Your task
Repeat word for word, please, only the lines from the one that includes "Viewport: 922px width, 660px height." through the final line of the data.
Data under study: Begin
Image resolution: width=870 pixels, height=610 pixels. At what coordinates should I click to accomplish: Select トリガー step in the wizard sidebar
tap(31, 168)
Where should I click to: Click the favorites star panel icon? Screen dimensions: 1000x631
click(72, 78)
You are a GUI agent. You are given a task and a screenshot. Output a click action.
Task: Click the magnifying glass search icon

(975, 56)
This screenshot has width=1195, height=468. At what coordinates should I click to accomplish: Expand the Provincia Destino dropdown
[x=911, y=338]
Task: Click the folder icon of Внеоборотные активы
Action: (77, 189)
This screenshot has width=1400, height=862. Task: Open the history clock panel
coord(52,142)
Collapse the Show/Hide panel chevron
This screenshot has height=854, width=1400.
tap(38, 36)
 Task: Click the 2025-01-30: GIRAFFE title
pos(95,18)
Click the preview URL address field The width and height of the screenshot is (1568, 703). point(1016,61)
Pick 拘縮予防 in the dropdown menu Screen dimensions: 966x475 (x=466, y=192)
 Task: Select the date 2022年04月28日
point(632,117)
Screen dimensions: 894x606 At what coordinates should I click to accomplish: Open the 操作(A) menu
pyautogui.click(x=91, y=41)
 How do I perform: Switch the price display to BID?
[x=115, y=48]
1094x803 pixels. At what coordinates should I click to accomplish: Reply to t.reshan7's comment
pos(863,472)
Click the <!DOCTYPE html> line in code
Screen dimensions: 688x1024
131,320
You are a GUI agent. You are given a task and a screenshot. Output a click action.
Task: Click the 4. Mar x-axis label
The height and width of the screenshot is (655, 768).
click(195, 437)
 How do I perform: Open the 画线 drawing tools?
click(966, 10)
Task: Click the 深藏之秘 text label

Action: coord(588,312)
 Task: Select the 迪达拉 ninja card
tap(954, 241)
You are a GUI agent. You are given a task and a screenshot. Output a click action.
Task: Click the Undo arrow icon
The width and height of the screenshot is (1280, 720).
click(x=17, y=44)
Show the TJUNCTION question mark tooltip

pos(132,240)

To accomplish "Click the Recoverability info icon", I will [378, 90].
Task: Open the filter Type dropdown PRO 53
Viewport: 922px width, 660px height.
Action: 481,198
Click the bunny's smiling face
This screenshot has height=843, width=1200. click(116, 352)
Data under study: End
Result of the task
Viewport: 922px width, 660px height.
Action: 481,198
Click the bunny's smiling face
This screenshot has height=843, width=1200. click(116, 352)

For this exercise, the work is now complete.